Why should Obama even consider making an appearance at this technological extravaganza? Because it’s his administration’s foresight that has additive manufacturing hubs such as the one on West Boardman Street researching, developing and implementing new manufacturing processes.
America Makes, the National Additive Manufacturing Innovation Institute, is setting the standard for 3-D printing, advanced manufacturing and workforce development.
A consortium of 70 universities, led by Youngstown State, private companies and nonprofit organizations, participated in a national competition that included Massachusetts Institute of Technology, and won the $30 million federal grant to establish the first additive manufacturing hub in the country. Members of the consortium put up $40 million.
America Makes is getting a well-earned reputation for its research into the manufacturing process using 3-D printers.
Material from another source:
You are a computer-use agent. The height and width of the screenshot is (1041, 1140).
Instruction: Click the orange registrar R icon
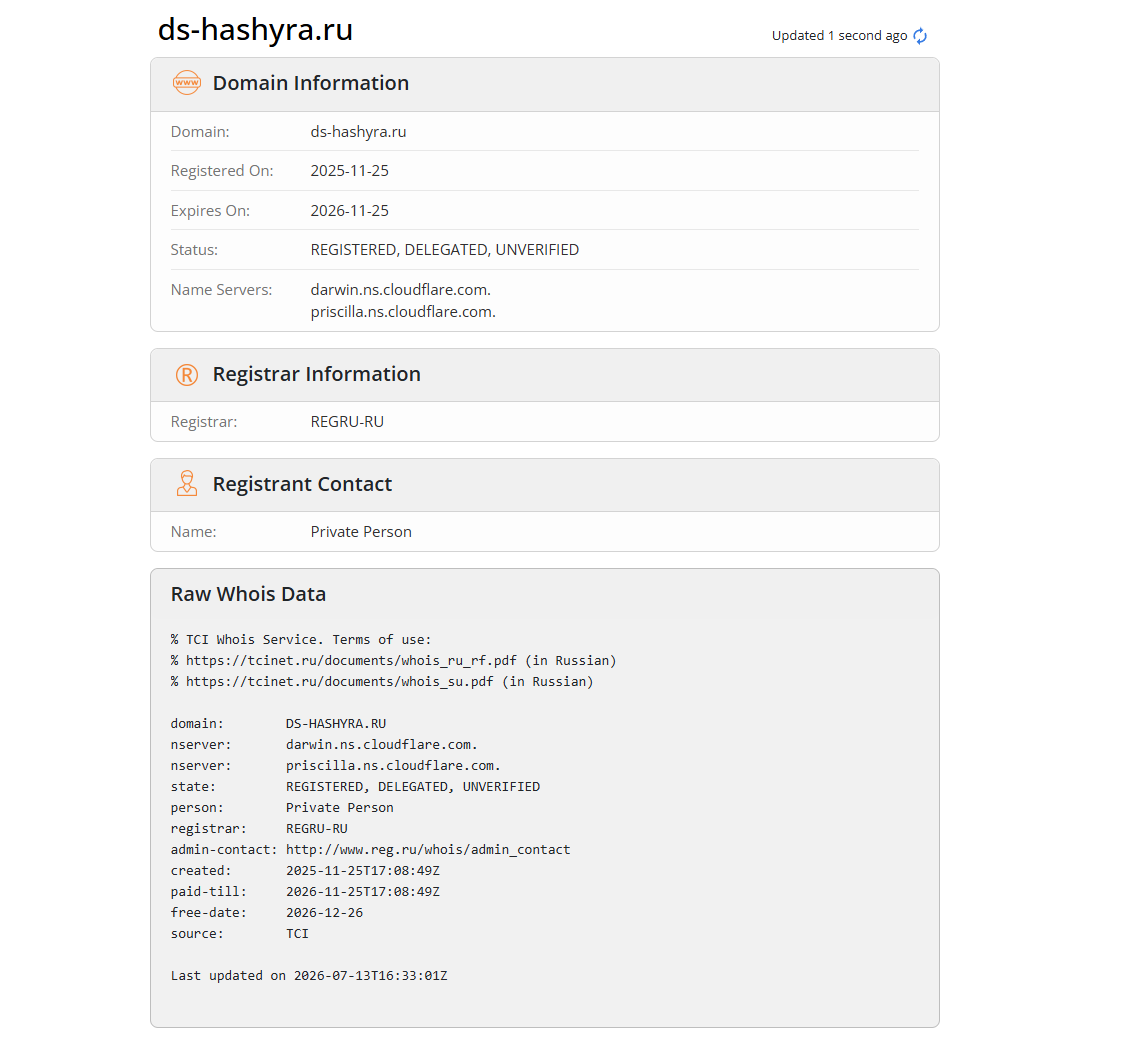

A product is made through the layering of plastic, metals and resins by a printer.
Given the cost and time involved in traditional manufacturing processes, the cutting-edge research being done in Youngstown has prompted President Obama to announce that additive manufacturing hubs and other high-tech manufacturing institutes will be established throughout the country.
And to think that it all began in the Mahoning Valley.
The president deserves to take a bow in Youngstown, which is why he should be invited by Congressman Tim Ryan of Howland, D-13th, one of the architects of the Pittsburgh-Youngstown-Cleveland consortium, Youngstown Mayor James A. McNally and the commissioners from Mahoning, Trumbull and Columbiana counties.
The Youngstown Maker City Initiative, which will bring Make: magazine to host a “3-D Printer Shootout,” isn’t about partisan politics or the November general election.
It’s about spotlighting a region that played such vital role in the industrial growth of the nation by virtue of its being one of the leading steel-making areas in America.
Today, the Valley is well positioned to lead the way in the revival of manufacturing in the U.S.